## INFORMATION GIVEN

---

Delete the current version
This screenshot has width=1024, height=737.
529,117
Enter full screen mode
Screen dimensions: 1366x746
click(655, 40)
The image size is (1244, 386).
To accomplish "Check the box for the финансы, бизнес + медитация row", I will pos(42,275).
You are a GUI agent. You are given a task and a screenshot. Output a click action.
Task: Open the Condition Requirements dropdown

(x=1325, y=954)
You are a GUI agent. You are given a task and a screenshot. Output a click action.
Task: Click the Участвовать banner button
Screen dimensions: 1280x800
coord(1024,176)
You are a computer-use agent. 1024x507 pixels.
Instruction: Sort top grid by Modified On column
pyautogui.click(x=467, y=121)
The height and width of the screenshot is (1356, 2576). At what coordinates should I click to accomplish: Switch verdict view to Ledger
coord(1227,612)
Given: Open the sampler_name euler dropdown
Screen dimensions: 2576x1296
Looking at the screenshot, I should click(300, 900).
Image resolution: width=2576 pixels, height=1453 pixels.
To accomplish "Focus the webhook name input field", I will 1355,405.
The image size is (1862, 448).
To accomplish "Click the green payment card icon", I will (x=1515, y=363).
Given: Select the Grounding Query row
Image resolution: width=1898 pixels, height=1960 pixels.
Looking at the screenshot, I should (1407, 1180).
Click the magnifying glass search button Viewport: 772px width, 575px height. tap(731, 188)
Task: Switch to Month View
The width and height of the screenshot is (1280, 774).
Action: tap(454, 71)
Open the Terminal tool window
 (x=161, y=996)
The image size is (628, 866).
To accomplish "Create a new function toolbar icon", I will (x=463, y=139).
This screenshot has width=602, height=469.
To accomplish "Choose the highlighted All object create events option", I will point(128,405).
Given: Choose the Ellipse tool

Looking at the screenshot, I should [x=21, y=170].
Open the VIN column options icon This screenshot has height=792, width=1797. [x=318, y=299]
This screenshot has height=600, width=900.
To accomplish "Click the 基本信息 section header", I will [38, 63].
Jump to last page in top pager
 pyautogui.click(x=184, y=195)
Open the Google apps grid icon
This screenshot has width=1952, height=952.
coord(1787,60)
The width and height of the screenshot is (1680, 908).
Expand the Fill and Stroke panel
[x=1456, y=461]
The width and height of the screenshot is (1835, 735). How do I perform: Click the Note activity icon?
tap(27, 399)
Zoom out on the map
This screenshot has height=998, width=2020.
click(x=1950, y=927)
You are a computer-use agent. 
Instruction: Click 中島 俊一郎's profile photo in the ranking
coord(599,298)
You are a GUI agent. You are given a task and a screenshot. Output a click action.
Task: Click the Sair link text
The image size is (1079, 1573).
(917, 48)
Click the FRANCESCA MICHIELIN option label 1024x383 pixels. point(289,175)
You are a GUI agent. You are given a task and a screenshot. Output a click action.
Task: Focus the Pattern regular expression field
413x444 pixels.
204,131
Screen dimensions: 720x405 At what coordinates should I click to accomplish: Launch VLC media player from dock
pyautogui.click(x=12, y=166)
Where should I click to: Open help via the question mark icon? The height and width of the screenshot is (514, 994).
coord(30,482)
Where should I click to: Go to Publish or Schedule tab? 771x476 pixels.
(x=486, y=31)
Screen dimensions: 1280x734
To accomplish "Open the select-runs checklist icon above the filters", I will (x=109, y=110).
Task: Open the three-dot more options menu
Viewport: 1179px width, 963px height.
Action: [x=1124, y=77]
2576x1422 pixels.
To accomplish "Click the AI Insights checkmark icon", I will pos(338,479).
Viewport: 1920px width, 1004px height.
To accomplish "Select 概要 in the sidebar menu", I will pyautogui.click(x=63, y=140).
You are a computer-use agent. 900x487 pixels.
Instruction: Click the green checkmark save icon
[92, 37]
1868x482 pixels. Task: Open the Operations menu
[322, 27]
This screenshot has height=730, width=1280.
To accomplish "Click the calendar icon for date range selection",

---

## WHAT YOU SHOULD DO
Write out the material starting with the line that contains "Click the magnifying" and going on through the line that contains "Open the VIN", reproducing each line word for word.

## COMPLETE RESPONSE
Click the magnifying glass search button Viewport: 772px width, 575px height. tap(731, 188)
Task: Switch to Month View
The width and height of the screenshot is (1280, 774).
Action: tap(454, 71)
Open the Terminal tool window
 (x=161, y=996)
The image size is (628, 866).
To accomplish "Create a new function toolbar icon", I will (x=463, y=139).
This screenshot has width=602, height=469.
To accomplish "Choose the highlighted All object create events option", I will point(128,405).
Given: Choose the Ellipse tool

Looking at the screenshot, I should [x=21, y=170].
Open the VIN column options icon This screenshot has height=792, width=1797. [x=318, y=299]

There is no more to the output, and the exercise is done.